Peer-Reviewed Publication

University of Leeds

Embargo: 14 March 2022 at 16:00 (London time), 14 March 2022 at 12:00 (US Eastern Time).

Permafrost peatlands approaching tipping point

Researchers warn that permafrost peatlands in Europe and Western Siberia are much closer to a climatic tipping point than previous believed. 

The frozen peatlands in these areas store up to 39 billion tons of carbon – the equivalent to twice that stored in the whole of European forests. 

A new study, led by the University of Leeds, used the latest generation of climate models to examine possible future climates of these regions and the likely impact on their permafrost peatlands.

The projections indicate that even with the strongest efforts to reduce global carbon emissions, and therefore limit global warming, by 2040 the climates of Northern Europe will no longer be cold and dry enough to sustain peat permafrost.

However, strong action to reduce emissions could help preserve suitable climates for permafrost peatlands in northern parts of Western Siberia, a landscape containing 13.9 billion tonnes of peat carbon.

The study, published in Nature Climate Change, emphasises the importance of socio-economic policies aimed at reducing emissions and mitigating climate change and their role in determining the rate and extent of permafrost peatland thaw.

Study lead author, Richard Fewster is a PhD researcher in the School of Geography at Leeds. He said: “We examined a range of future emission trajectories. This included strong climate-change mitigation scenario, which would see large-scale efforts to curb emissions across sectors, to no-mitigations scenarios and worse-case scenarios.

“Our modelling shows that these fragile ecosystems are on a precipice and even moderate mitigation leads to the widespread loss of suitable climates for peat permafrost by the end of the century.

“But that doesn’t mean we should throw in the towel. The rate and extent to which suitable climate are lost could be limited, and even partially reversed, by strong climate-change mitigation policies.”

Study co-author Dr Paul Morris, Associate Professor of Biogeoscience at Leeds, Said:  “Huge stocks of peat carbon have been protected for millennia by frozen conditions but once those conditions become unsuitable all that stored carbon can be lost very quickly.

“The magnitude of twenty-first century climate change is likely to overwhelm any protection the insulating properties of peat soils could provide.” 

The large quantities of carbon stored in peatland permafrost soils are particularly threatened by rapid twenty-first-century climate change.

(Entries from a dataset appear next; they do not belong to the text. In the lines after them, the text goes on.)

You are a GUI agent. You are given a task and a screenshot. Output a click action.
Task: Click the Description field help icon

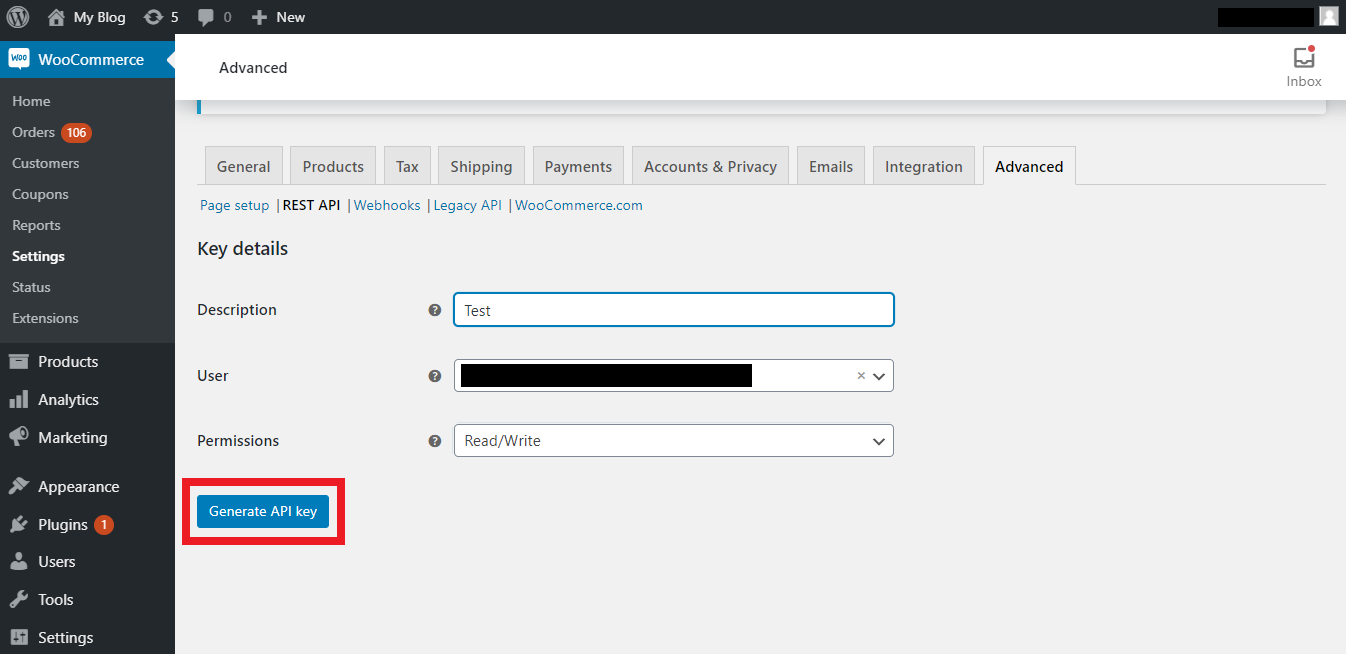[435, 310]
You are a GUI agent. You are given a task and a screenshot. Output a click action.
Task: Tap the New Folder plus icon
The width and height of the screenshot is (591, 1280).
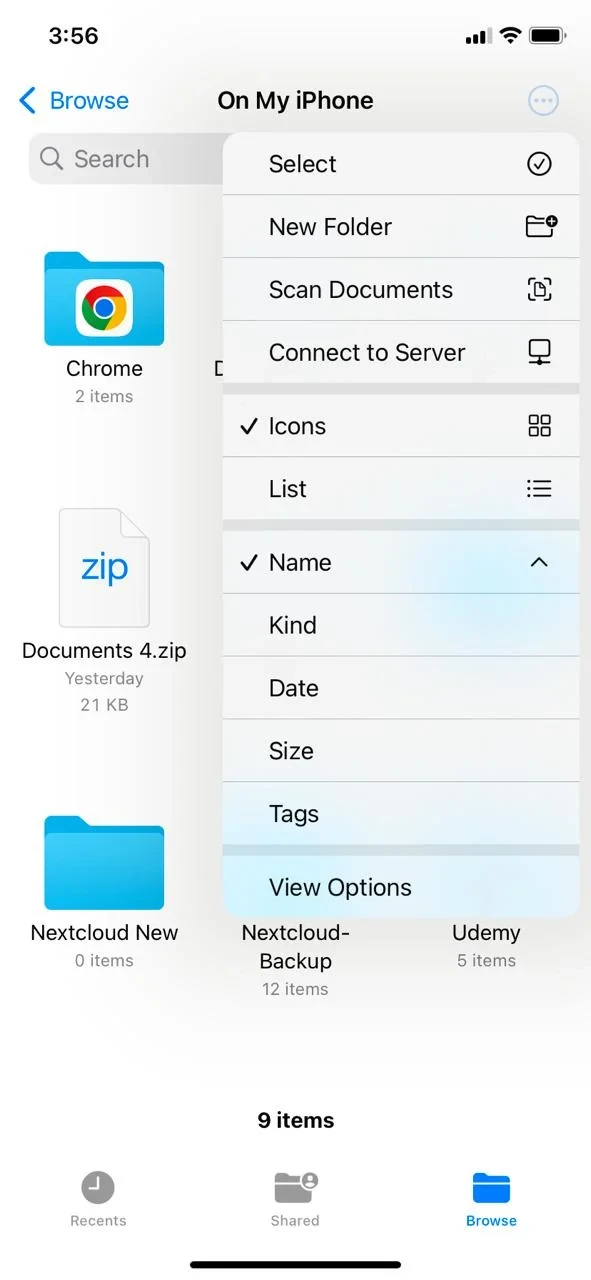pyautogui.click(x=541, y=227)
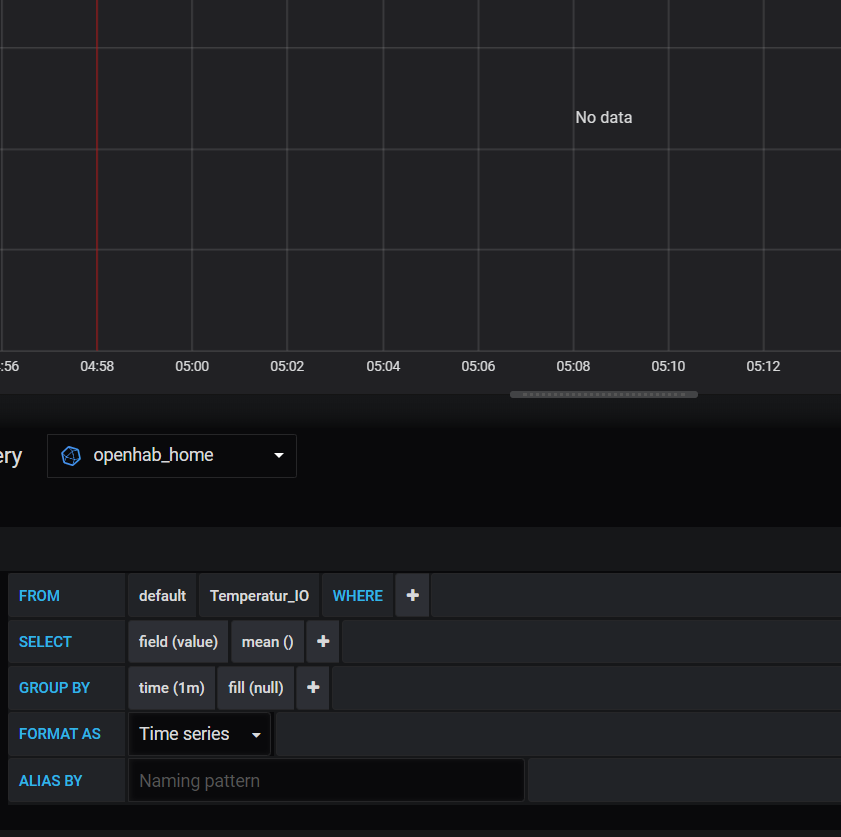Screen dimensions: 841x837
Task: Open the openhab_home datasource dropdown
Action: (x=171, y=455)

When permafrost thaws the organic matter starts to decompose, releasing greenhouse gases such as carbon dioxide and methane, which increase global temperatures and potentially accelerate global climate change.

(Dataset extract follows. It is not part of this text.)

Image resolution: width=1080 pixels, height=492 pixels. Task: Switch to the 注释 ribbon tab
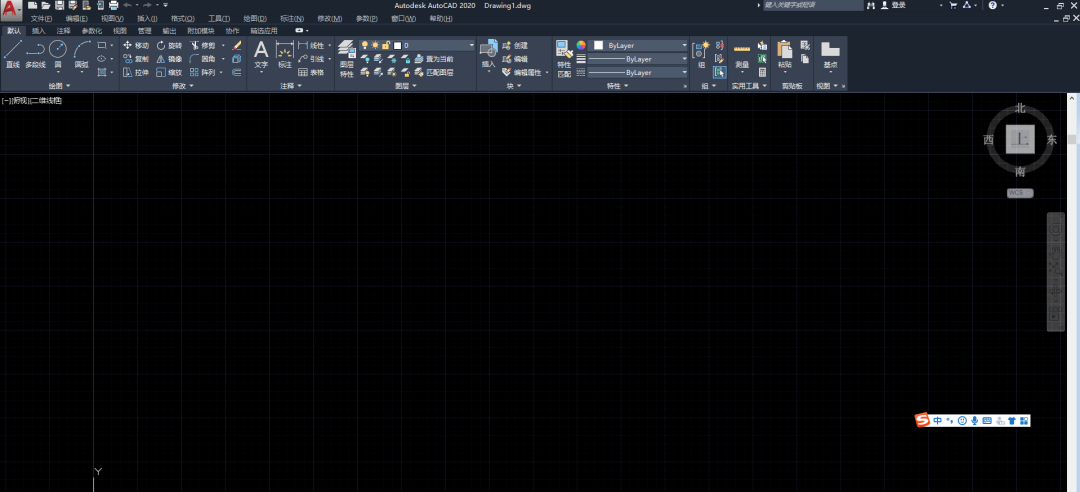[65, 31]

Study co-author Dr Ruza Ivanovic, Associate Professor in Climatology at Leeds said: “Peatland permafrost responds differently to changing climates than mineral-soil permafrost due to the insulating properties of organic soils, but peatlands remain poorly represented in Earth system models.

“It is vitally important these ecosystems are understood and accounted for when considering the impact of climate change on the planet.”

Study co-author Dr Chris Smith, from the School of Earth and Environment, said: “More work is needed to further understanding of these fragile ecosystems.

“Remote sensing and field campaigns can help improve maps of modern peat permafrost distribution in regions where observation data is lacking. This would enable future modelling studies to make hemispheric-scale projections.”   

Further information:

The paper “Imminent loss of climate space for permafrost peatlands in Europe and Western Siberia” is published in Nature Climate Change 14 March 2022 (DOI: 10.1038/s41558-022-01296-7)

A research briefing on the paper by the study authors is also available on request.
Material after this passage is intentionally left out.